Os contratos futuros de minério de ferro mantiveram estabilidade nesta terça-feira (1), enquanto operadores avaliavam a recuperação nas chegadas de cargas aos portos e a aceleração da atividade industrial na China. O cenário reflete a contraposição entre a oferta de curto prazo e a demanda do setor manufatureiro chinês.
O contrato para janeiro na Bolsa de Mercadorias de Dalian (DCE), na China, encerrou o pregão diurno com alta de 0,14%, cotado a 726,50 iuanes (US$ 108,10) por tonelada. Já a referência para setembro na Bolsa de Cingapura registrou queda de 0,1%, fechando em US$ 99,50 por tonelada.
Dados da consultoria Mysteel indicam que os embarques globais subiram 2,73 milhões de toneladas na semana de 24 a 30 de agosto, totalizando 35,72 milhões de toneladas. No entanto, as chegadas em 47 portos chineses caíram 7,66 milhões de toneladas no mesmo período, somando 19,52 milhões de toneladas.
Analistas da corretora Everbright Futures informaram em nota que a retração nas chegadas aos portos chineses reduziu a oferta de curto prazo, o que deu suporte aos preços.
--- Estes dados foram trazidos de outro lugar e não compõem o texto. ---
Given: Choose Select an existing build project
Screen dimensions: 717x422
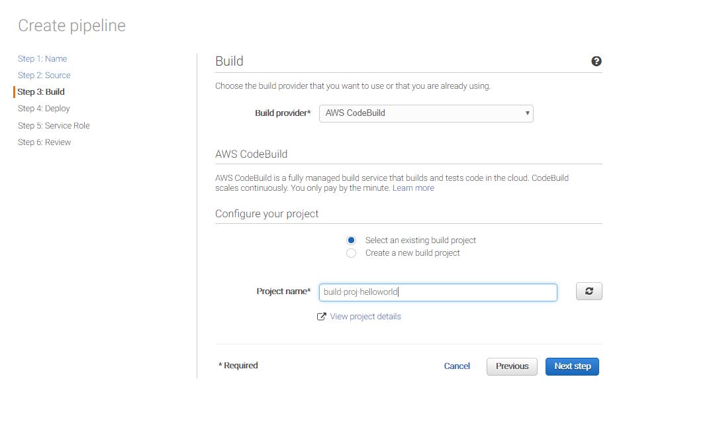Looking at the screenshot, I should 352,240.
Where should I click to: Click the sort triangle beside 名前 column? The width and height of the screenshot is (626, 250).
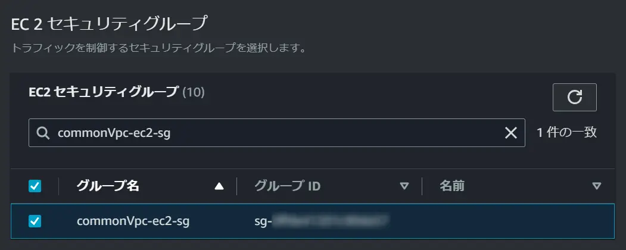(x=596, y=186)
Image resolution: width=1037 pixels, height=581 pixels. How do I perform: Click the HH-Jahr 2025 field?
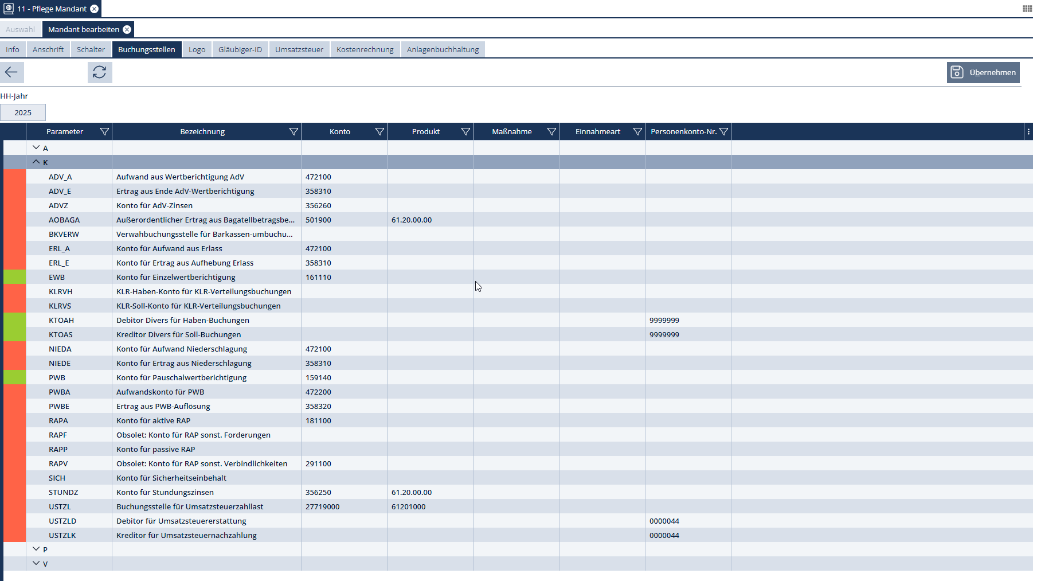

A empresa explicou que o volume elevado de embarques globais sugere uma retomada gradual das entregas, o que limita eventuais ganhos.
O Índice de Gerentes de Compras (PMI) da Indústria da RatingDog para a China, compilado pela S&P Global, subiu de 50,9 em julho para 51,5 em agosto. O indicador, que separa crescimento de contração no patamar de 50, aponta que a produção, os novos pedidos e as exportações do setor manufatureiro cresceram em ritmo mais acelerado.
Um relatório da empresa de pesquisa BMI projeta que a produção global de minério de ferro acelere para uma média de 2,2% ao ano entre 2026 e 2030. O crescimento era de 1,2% nos cinco anos anteriores. A estimativa é que a produção anual chegue a 3.037 milhões de toneladas até 2030.